• Extracted text:

Trigonometry

Geometry Level 3

If $\sin^2 \theta + 3\cos\theta - 2 = 0$ , find the value of $\cos^3 \theta + \sec^3 \theta$ .

The answer is 18.

2 solutions

Md Zuhair
Mar 12, 2017

$\sin^2 \theta + 3 \cos \theta -2 = 0$ So Now $1 - \cos ^2 \theta + 3 \cos \theta -2 = 0$

So $\cos^2 \theta - 3 \cos \theta +1 = 0$

So $\cos \theta + \sec \theta = 3$

So now , $(\cos \theta + \sec \theta )(\cos^2 \theta + \sec^2 \theta - 1)$

now $\cos \theta + \sec \theta = 3$ , Now squaring $\cos^2 \theta + \sec^2 \theta = 7$

putting values We $3 . 6$ = $\boxed{18}$

nice solution! did almost the same, instead used ,

$\begin{aligned} \cos^3\theta+\sec^3\theta&=(\cos\theta+\sec\theta)^3-3\cos\theta\times\sec\theta(\cos\theta+\sec\theta)\\ \cos^3\theta+\sec^3\theta &=3^3-3\times3 =27-9=18\end{aligned}$

Anirudh Sreekumar - 4 years, 3 months ago

Thanks Anirudh

Md Zuhair - 4 years, 3 months ago

Better simpler. +1)

• Problem to work on: In the trigonometry thread, retype the part that opens with the words containing "putting values We" and closes with "Better simpler. +1)".

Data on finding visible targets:
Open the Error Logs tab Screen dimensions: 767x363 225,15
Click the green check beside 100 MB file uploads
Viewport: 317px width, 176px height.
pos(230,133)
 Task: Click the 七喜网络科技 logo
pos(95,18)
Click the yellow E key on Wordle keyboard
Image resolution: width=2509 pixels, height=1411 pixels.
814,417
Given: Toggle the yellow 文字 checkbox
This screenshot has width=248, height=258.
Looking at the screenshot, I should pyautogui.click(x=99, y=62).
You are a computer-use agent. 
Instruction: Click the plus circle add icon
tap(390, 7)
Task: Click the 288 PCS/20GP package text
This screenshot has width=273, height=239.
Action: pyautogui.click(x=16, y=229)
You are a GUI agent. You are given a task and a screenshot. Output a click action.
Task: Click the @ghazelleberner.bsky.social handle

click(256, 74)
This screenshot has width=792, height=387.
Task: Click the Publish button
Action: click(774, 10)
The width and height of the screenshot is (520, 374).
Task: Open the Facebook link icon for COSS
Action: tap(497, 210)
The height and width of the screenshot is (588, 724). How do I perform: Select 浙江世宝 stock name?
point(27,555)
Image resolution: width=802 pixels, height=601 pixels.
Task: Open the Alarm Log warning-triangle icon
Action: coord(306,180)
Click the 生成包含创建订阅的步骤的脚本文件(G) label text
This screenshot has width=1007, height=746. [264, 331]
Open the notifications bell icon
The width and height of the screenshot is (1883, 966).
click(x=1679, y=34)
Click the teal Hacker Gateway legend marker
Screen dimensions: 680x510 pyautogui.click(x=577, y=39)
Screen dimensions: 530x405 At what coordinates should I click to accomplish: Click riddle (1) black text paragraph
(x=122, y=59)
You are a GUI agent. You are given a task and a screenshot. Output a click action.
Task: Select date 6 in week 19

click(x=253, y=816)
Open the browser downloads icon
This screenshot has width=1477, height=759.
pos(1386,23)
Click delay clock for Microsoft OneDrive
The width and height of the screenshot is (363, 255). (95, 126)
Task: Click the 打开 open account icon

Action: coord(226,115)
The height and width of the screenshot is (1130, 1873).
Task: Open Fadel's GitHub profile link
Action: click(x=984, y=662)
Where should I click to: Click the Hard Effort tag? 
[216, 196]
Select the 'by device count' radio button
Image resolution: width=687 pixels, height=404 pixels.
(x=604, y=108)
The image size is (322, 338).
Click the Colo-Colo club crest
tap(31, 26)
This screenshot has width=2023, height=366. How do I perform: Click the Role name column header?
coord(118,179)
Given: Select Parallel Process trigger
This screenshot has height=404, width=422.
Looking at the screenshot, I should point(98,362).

• Answer to the problem:
putting values We $3 . 6$ = $\boxed{18}$

nice solution! did almost the same, instead used ,

$\begin{aligned} \cos^3\theta+\sec^3\theta&=(\cos\theta+\sec\theta)^3-3\cos\theta\times\sec\theta(\cos\theta+\sec\theta)\\ \cos^3\theta+\sec^3\theta &=3^3-3\times3 =27-9=18\end{aligned}$

Anirudh Sreekumar - 4 years, 3 months ago

Thanks Anirudh

Md Zuhair - 4 years, 3 months ago

Better simpler. +1)